Reproduce only the lines below from the line containing "Where should I" to the line containing "How do I perform: Click", exactly as written, with both end lines kept. Omit the pictures.

** MATERIAL PROVIDED **
*** Block opens ***

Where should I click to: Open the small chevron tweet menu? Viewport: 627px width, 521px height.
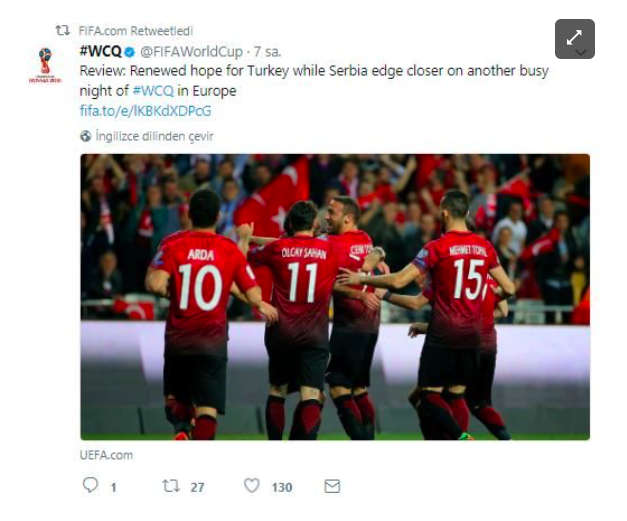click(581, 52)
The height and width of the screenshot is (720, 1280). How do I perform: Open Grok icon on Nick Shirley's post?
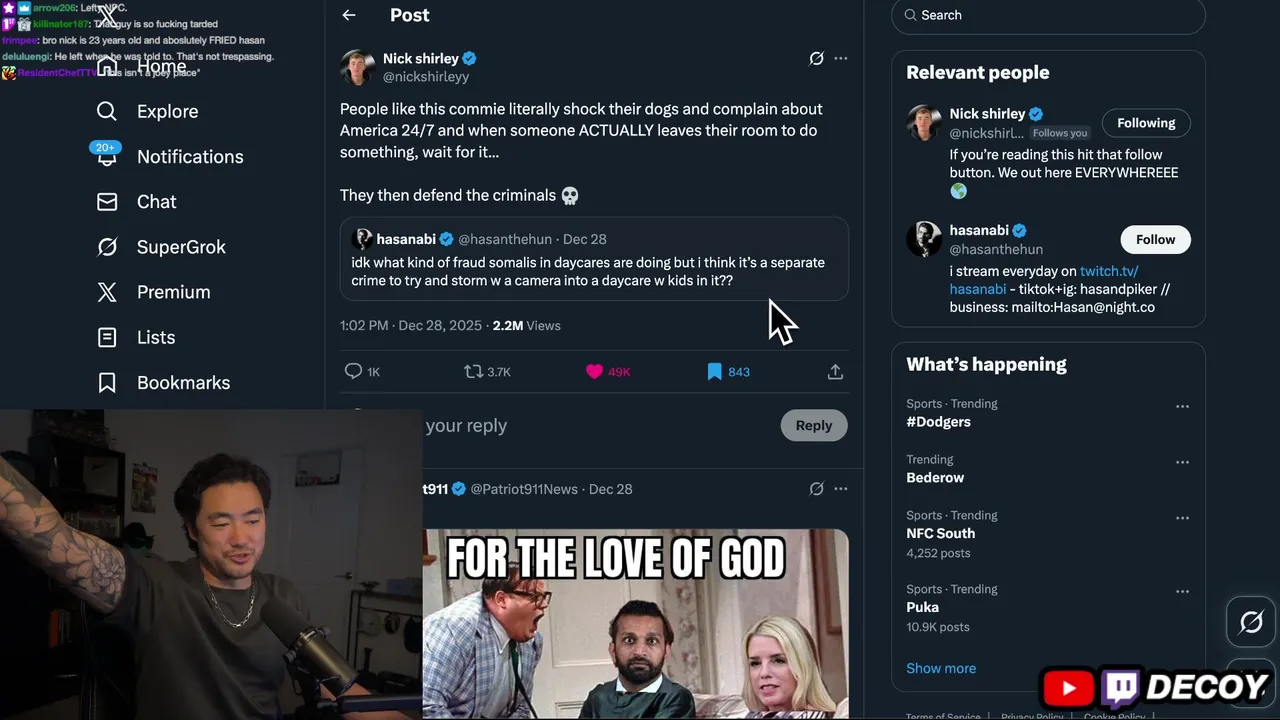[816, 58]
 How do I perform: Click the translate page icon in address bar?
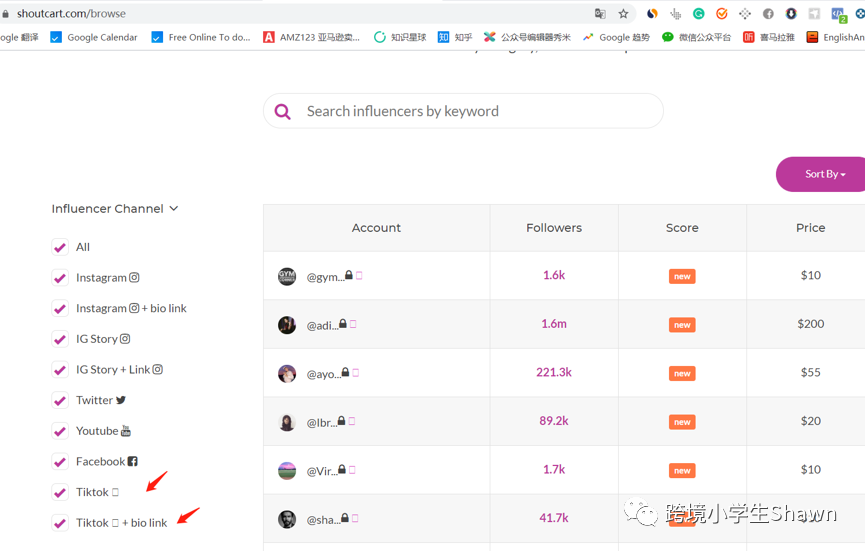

*** Block closes ***
*** Block opens ***

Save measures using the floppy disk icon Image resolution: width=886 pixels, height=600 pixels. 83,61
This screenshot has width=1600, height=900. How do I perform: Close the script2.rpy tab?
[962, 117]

*** Block closes ***

** ANSWER SPACE **
Where should I click to: Open the small chevron tweet menu? Viewport: 627px width, 521px height.
click(581, 52)
The height and width of the screenshot is (720, 1280). How do I perform: Open Grok icon on Nick Shirley's post?
[816, 58]
 How do I perform: Click the translate page icon in address bar?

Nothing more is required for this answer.